EXTRACTED INFORMATION:
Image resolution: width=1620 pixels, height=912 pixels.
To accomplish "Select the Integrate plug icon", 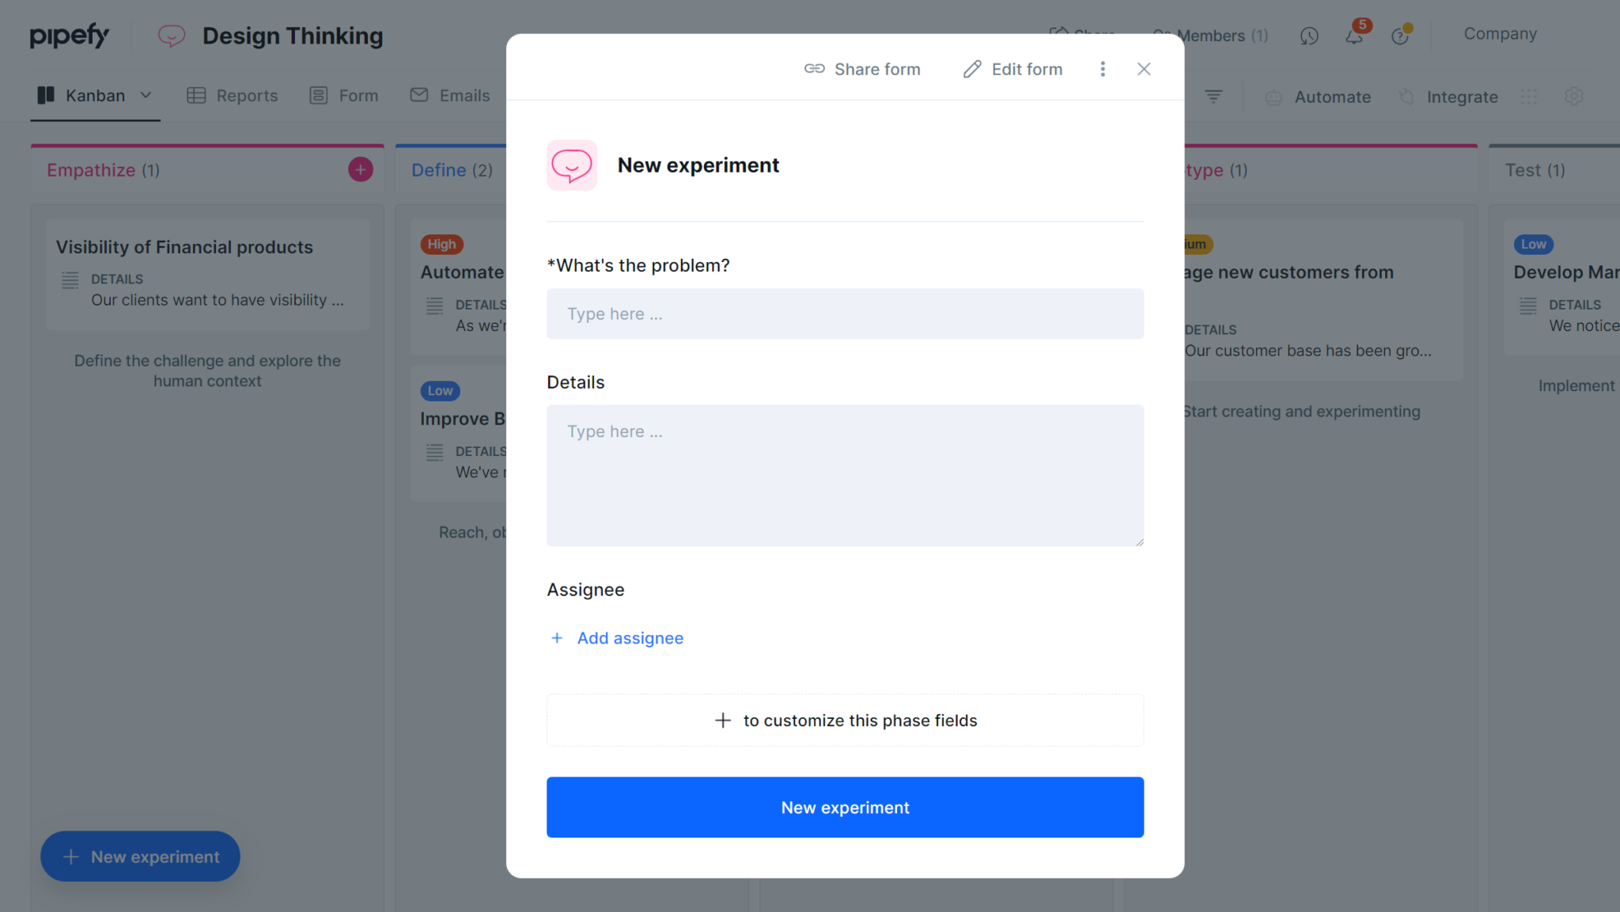I will (1407, 97).
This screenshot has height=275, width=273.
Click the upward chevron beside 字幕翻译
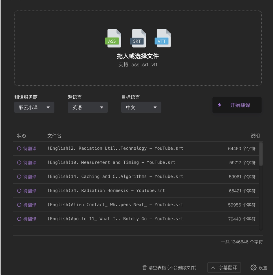(x=213, y=267)
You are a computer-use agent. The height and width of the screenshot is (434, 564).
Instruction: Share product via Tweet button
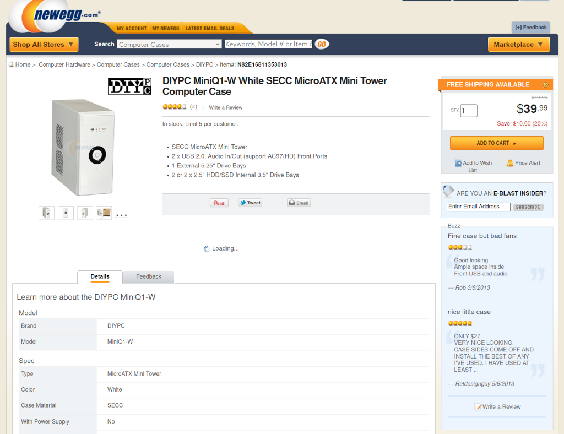(250, 203)
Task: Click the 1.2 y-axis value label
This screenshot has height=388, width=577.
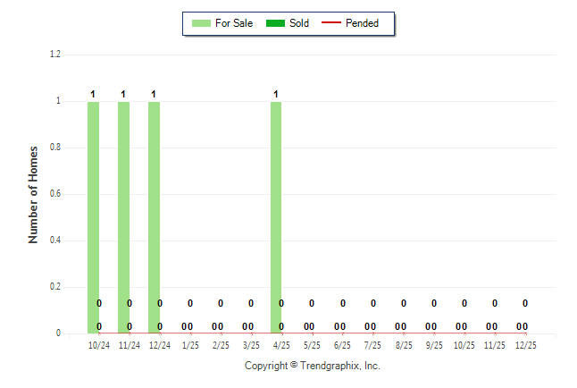Action: (x=54, y=55)
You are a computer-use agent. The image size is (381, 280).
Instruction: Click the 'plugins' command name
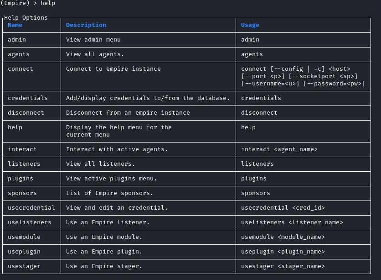pyautogui.click(x=21, y=179)
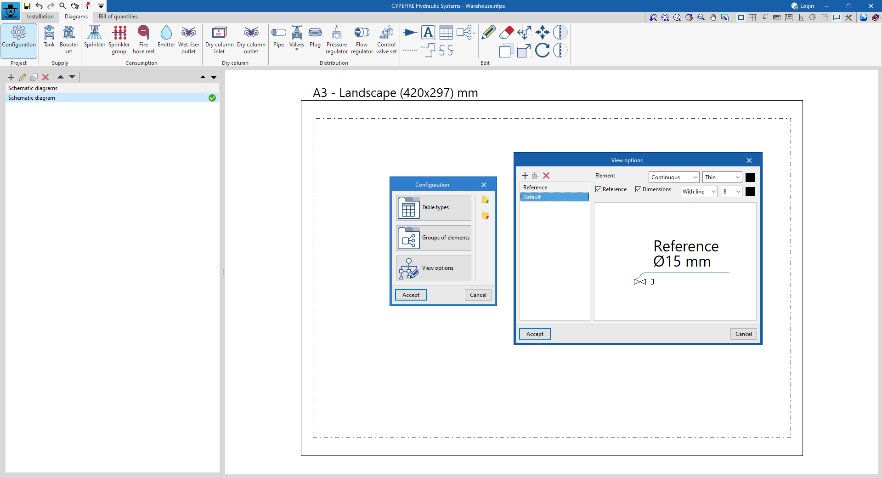Screen dimensions: 882x478
Task: Select the Default item in reference list
Action: pos(554,197)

WHAT IS ASKED: Find every line above that contains the word "height" and copy each one. Letter case counts.

SOLUTION TO THIS PROBLEM:
Image resolution: width=1620 pixels, height=912 pixels.
This screenshot has height=275, width=273.
You are a computer-use agent. The height and width of the screenshot is (434, 564).
This screenshot has height=388, width=577.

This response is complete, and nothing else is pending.